His jaw tightened. “I assume they’re both dead.”

Guilt flared in the back of my throat. “This is how you knew I was watching you train with the Royal Guard,” I murmured, twisting his ring on my hand. The memory of his eyes meeting mine through the glass just before Aren struck him with the hilt of his sword flashed in my head. “How you knew an arrow would be shot in my direction just before it happened.”

Kye nodded. “I should have known they were there, at Cynthus Castle. Kriska and his pirates. I should have felt them approaching us. But I’d taken all my rings off so I wouldn’t lose them in the tide. Kept my wedding ring on, knowing…knowing I would try to break into your thoughts one more time. I shouldn’t have taken this one off. It’s my fault they captured us. It’s my fault they chained you to the cabin wall. Forced you to drug yourself into sleep. Made you think you might die.” He closed his eyes and swallowed again, a track of moisture escaping his lashes to streak down to his chin. “It’s my fault Burian put his hands on you when you couldn’t protect yourself from him. It’s my fault that ships scare you. It’s my fault. And it’s killed me every day since, knowing I let it happen.”

“Kye,” I whispered. “It’s not.”

“And then, I promised myself I wouldn’t let it leave my finger ever again. But we needed money. You didn’t want to sail to Calder. And I thought, it’s my fault you couldn’t board a ship. So, I sold it to buy us two horses. And they caught up to us again—and I couldn’t sense it before it happened.

“And I can’t explain the terror I felt when I realized Kriska took you from me. Pure, fucking engulfing terror. I tried to follow, but Demyan and Burian blocked my way. Kolibri was tangled in ropes on the ground, and you had vanished. I couldn’t even go after you, I was forced to fight them. I'm trained to fight multiple men at a time. Three can be a challenge, but give me a sword and I can hold my own with only two. And they realized it. They ran to their horses, hidden in the bushes behind our camp. And suddenly I was alone, with no idea where you were.

I tracked them for hours. They took the long way to Kriska, weaving back and forth, trying to lose me, I’m sure. Aren—Aren is a better tracker. He would have found you sooner than I did.
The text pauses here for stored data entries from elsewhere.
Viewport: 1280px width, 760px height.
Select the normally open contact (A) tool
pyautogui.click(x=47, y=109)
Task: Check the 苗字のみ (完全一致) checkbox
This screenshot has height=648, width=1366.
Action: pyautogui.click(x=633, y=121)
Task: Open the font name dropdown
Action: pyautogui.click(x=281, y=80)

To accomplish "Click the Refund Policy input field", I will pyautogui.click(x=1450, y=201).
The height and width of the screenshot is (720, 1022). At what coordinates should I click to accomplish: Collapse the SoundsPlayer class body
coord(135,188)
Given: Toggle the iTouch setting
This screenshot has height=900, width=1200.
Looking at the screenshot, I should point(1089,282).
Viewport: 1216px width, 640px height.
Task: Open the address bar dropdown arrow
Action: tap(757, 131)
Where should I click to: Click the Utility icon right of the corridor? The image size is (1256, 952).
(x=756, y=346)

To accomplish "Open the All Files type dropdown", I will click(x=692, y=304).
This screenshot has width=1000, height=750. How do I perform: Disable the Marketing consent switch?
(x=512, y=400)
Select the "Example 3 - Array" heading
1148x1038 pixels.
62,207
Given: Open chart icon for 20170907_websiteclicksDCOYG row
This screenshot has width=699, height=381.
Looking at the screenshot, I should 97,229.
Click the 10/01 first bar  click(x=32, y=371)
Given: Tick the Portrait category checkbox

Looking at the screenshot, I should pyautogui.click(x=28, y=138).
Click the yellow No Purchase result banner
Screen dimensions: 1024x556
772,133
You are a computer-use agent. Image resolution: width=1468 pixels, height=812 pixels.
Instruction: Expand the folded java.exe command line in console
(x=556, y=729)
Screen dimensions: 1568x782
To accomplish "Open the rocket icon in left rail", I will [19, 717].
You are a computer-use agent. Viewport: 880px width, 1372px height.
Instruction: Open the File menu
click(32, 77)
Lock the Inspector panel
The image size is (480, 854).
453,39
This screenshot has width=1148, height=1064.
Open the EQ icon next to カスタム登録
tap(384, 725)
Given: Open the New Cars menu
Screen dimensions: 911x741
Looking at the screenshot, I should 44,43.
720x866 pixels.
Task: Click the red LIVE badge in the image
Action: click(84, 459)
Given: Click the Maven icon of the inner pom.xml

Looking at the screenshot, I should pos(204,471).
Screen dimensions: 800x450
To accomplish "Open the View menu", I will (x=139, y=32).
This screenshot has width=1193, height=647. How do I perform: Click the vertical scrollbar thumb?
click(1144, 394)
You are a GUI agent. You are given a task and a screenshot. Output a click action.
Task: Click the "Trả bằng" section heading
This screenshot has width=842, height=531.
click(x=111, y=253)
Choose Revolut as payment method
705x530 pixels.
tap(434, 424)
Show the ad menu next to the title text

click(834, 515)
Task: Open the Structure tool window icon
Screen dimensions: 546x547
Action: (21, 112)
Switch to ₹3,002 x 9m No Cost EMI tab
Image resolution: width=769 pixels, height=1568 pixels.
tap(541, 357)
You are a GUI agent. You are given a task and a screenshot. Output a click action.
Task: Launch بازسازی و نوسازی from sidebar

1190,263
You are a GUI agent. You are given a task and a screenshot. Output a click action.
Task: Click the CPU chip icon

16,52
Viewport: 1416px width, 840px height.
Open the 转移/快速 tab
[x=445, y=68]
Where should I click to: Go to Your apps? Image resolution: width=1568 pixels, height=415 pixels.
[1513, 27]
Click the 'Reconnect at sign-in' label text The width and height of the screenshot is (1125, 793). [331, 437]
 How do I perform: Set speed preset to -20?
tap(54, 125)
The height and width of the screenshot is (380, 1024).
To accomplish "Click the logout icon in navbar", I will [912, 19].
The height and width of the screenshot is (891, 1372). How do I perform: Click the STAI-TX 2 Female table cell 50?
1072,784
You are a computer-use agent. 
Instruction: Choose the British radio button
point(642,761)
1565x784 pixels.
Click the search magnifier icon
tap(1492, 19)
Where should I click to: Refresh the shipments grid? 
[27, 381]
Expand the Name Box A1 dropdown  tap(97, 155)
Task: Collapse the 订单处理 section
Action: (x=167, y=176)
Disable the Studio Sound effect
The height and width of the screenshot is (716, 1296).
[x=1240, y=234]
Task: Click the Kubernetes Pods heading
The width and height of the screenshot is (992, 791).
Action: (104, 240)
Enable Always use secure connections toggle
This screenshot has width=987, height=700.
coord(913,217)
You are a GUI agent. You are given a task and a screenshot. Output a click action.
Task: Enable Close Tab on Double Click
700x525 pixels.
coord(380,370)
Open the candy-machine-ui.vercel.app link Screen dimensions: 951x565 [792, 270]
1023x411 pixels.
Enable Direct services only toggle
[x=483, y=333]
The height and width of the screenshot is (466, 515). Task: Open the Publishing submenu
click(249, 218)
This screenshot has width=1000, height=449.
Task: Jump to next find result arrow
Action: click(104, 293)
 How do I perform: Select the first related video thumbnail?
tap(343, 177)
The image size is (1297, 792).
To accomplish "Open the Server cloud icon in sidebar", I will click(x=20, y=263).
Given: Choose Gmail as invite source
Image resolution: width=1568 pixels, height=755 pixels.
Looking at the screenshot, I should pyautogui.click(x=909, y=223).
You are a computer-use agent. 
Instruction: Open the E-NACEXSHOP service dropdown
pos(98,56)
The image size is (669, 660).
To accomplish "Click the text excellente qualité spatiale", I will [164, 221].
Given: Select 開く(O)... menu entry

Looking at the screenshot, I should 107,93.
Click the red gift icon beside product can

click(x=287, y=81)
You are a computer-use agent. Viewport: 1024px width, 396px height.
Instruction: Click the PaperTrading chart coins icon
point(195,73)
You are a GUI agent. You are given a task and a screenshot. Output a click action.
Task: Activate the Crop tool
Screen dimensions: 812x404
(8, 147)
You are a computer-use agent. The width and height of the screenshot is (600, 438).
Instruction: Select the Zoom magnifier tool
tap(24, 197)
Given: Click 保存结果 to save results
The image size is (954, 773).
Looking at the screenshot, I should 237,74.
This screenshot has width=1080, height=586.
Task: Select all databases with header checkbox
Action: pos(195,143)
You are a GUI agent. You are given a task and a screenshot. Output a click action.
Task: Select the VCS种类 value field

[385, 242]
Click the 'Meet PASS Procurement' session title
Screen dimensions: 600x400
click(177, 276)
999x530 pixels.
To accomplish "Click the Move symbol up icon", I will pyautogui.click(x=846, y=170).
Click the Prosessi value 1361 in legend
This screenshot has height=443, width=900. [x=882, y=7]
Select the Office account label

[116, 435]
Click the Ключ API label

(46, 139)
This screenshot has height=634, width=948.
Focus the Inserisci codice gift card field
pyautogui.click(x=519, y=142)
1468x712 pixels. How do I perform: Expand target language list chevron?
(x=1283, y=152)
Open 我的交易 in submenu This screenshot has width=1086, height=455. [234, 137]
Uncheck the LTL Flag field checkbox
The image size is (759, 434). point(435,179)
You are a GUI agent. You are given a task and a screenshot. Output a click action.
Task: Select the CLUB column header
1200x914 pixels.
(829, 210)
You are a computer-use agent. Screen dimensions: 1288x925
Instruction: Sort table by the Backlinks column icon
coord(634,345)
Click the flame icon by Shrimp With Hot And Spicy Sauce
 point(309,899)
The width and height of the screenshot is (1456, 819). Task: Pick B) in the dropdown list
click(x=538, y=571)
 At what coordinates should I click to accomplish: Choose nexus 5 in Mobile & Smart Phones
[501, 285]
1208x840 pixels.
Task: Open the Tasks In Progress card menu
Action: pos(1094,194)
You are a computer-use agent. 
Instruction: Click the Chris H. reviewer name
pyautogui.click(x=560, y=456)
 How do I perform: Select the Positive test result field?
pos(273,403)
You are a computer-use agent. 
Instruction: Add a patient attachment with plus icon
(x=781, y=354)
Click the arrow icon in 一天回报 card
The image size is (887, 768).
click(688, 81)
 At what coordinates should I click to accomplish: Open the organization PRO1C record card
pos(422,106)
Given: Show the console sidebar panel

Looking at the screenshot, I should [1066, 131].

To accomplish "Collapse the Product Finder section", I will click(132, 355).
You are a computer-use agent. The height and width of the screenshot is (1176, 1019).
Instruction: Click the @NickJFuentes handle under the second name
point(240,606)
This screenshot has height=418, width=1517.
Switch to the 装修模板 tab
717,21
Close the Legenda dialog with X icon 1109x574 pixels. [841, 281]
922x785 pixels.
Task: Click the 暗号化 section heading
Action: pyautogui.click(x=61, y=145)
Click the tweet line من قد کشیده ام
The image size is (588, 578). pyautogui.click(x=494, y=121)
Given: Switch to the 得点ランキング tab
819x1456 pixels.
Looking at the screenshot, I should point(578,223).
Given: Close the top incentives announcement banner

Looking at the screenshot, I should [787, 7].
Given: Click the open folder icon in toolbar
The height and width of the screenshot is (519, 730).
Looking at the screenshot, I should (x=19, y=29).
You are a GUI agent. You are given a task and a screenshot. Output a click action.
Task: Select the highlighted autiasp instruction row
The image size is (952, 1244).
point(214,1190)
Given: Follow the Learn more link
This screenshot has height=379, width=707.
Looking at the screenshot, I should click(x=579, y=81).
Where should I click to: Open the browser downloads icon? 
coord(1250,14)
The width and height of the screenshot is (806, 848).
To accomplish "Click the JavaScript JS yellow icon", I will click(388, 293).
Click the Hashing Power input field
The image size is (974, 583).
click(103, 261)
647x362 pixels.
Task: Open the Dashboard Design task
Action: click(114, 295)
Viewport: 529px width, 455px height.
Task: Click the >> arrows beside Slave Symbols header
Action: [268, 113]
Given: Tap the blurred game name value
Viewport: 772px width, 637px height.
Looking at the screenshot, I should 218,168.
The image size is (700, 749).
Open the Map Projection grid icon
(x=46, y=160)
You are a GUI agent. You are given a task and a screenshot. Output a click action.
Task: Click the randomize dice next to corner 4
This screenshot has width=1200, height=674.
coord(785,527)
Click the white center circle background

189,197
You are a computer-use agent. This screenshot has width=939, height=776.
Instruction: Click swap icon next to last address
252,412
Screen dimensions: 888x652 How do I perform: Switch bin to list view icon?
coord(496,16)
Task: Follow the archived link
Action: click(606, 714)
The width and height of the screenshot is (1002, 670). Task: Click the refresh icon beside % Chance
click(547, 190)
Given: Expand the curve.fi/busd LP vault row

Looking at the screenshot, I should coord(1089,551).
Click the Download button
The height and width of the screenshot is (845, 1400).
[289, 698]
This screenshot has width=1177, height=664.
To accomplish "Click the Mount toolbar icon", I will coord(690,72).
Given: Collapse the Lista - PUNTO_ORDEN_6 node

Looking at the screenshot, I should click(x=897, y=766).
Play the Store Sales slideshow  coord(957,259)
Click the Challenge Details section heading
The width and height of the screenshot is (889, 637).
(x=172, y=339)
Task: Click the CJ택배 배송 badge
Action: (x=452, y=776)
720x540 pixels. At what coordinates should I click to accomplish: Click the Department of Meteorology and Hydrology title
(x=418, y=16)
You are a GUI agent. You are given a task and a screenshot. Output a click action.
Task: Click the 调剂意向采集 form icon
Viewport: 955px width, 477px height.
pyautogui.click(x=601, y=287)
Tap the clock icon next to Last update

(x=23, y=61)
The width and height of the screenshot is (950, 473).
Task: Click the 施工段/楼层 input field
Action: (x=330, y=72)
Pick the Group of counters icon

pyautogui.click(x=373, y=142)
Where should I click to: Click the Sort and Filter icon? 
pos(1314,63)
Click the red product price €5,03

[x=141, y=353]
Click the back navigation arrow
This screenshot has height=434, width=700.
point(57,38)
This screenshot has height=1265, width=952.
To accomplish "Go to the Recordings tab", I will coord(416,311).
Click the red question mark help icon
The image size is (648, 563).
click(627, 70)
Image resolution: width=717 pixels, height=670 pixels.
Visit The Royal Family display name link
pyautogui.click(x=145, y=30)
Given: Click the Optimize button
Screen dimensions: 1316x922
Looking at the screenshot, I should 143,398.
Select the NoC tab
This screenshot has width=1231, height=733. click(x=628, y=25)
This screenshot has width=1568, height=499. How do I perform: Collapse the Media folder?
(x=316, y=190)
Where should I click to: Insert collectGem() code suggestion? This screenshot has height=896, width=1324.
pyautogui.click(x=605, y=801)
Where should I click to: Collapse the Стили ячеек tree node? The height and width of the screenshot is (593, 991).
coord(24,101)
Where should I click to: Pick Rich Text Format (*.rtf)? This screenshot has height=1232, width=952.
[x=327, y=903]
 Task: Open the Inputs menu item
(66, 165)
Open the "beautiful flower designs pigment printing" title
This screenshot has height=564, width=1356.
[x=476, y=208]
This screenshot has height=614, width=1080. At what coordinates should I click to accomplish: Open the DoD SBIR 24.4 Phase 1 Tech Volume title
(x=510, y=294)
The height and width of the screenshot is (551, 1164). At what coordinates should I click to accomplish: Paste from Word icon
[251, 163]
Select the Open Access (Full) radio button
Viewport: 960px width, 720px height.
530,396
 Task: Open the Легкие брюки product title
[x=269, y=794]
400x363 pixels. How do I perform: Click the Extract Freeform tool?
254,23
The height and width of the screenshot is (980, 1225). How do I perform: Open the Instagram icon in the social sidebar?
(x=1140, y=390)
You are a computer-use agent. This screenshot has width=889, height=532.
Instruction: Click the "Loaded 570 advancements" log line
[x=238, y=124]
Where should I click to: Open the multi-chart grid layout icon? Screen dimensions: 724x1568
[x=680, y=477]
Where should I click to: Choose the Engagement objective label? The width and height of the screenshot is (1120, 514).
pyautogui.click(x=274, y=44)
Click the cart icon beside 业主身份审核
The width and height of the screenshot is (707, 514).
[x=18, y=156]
I kept praying to Aalto I’d hear them, or that I’d hear you, and then I did. And you were screaming.”

Kye paused, eyes flicking up to meet mine, thick with shining silver. I shifted my weight, coaxing the rawness in the back of my throat.

“You were lifeless, hanging from that tree,” he whispered, tearing his gaze from mine to lean forward, sinking his face into his hands. “I thought you were dead. And I knew two things. One, I’d kill them. Sword, knife, bare fucking hands. It didn’t matter how. It didn’t matter what happened to me. I’d rip them to shreds, one inch of skin at a time.

“And two, I knew that if you’d left me… if you’d left this world and gone to Perpetuum… I knew I’d fight tooth and fist and fucking nail to drag you back. Gateways be damned. Guardians of the Sky be damned. The Sea of Stars be damned. Sun and moon and Darkness be damned. I told you I’d come for you. And I meant it.”